Il mio scambio a Gent è stato veramente diverso dal mio primo Erasmus di due anni fa, quando ho trascorso un altro semestre nella città di Amburgo. Sicuramente la bellezza della prima esperienza è stata quella libertà che davamo così per scontata e che purtroppo ora ci manca: mentre ero in Germania ho avuto molte più possibilità di viaggiare, sia all’esterno che all’interno del paese, ho frequentato l’università in presenza, ho conosciuto ancora più persone da più parti del mondo, ho partecipato a moltissimi eventi e non solo. Insomma, ho potuto trascorrere una vita più normale.

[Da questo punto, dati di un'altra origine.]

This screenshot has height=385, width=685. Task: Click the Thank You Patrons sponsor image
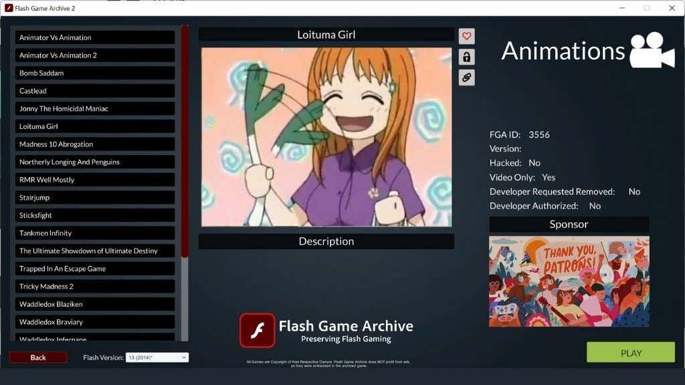click(x=569, y=281)
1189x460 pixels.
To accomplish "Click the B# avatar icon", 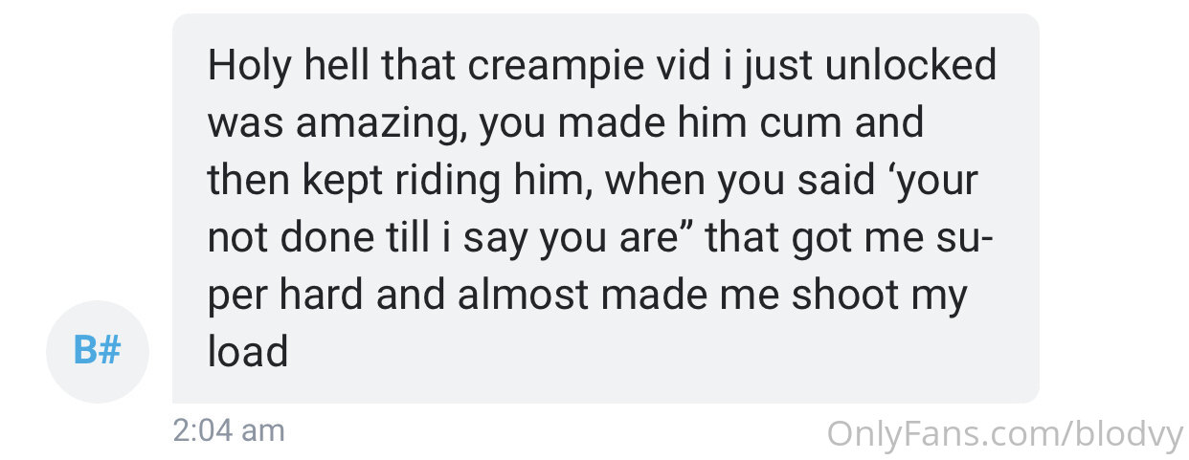I will 97,351.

In entrambi i casi la parte più difficile è stata sicuramente salutare le città che mi hanno accolta per diverso tempo e tutte le persone con cui ho legato, e che tutto sommato spero di rivedere il prima possibile. Sebbene siano state così differenti, non saprei dire quale delle due esperienze mi sia rimasta di più. Entrambe mi hanno fatta crescere, mi sono sentita diversa per molteplici aspetti, mi hanno dato più sicurezza e mi hanno fatto tornare a casa con un bagaglio di conoscenze ed esperienze che porterò sempre con me, oltre a tutte le amicizie che ho stretto e su cui so che, nonostante la lontananza, posso sempre contare. Se dovessi descrivere con una frase cos’è l’Erasmus, direi che è una di quelle esperienze che vorresti non finisse mai.